Refunding tax money shows lack of vision for state

Talented corporate leaders provide value to their shareholders by implementing good projects. When corporate managers give back money to their shareholders, either in the form of special dividends or a share buyback, they are essentially admitting that they have a shortage of good ideas or the ability to carry those out. So, what does it say when our politicians want to give back tax money? Are there no projects left that would improve the lives of Georgians that our politicians can identify and carry out effectively? Does the governor have no ideas, or does his administration lack confidence and competence? Most Georgians who pay attention can identify improvements needed on state programs and functions. Perhaps we need politicians with a better vision of Georgia who can enhance the prosperity of its citizens.

HOWARD KAPLAN, ATLANTA

IRS is broken bureaucracy, can’t be fixed with more funding

I appreciated your article on the dysfunction of the IRS. It is by far the most broken bureaucracy imaginable. However, the article didn’t point out that if you have a tax issue or owe money to the IRS, then be prepared to go down a wormhole.

Even if the IRS is not open, they charge you interest and penalties. They miss their own deadlines and continue to charge you. The IRS makes frequent mistakes with the onus put on the taxpayer to correct.
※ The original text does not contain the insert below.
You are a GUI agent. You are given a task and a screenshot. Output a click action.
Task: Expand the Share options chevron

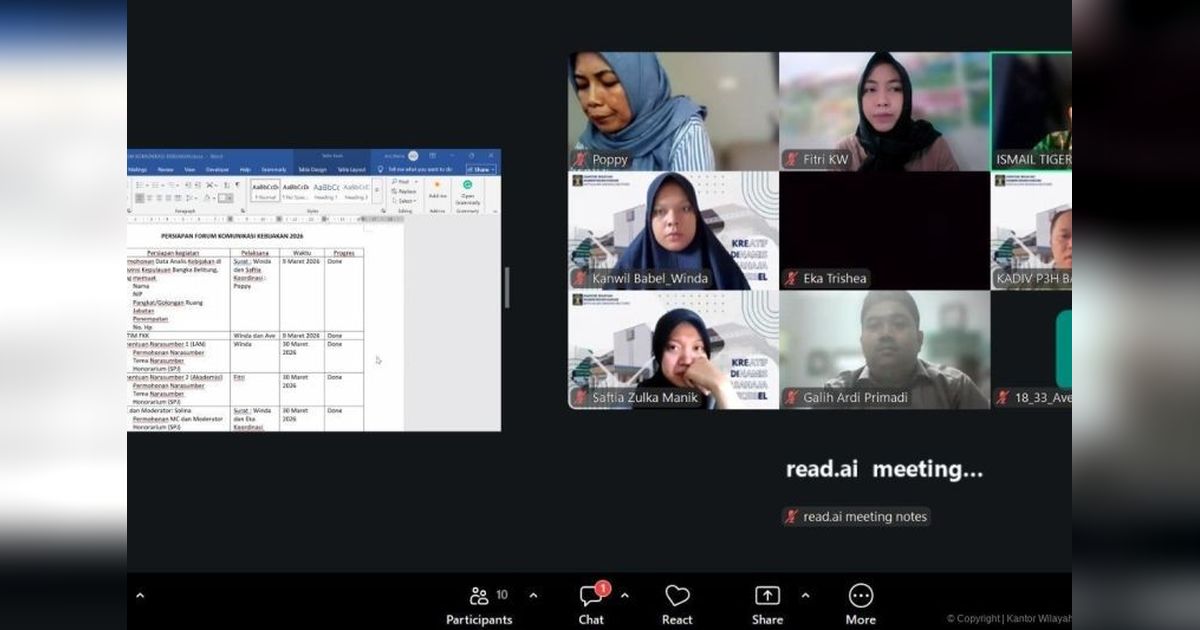[x=804, y=596]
Their back-office systems are broken to the point that you never know how much you actually owe. If you contact the IRS, you will have to wait for hours on the phone to get a live customer service rep. And the reps can be extremely rude.

In short, the IRS simply can’t be fixed with more funding. And the idea of giving the IRS more power to intrude in the lives of the average taxpayer is a scary one indeed.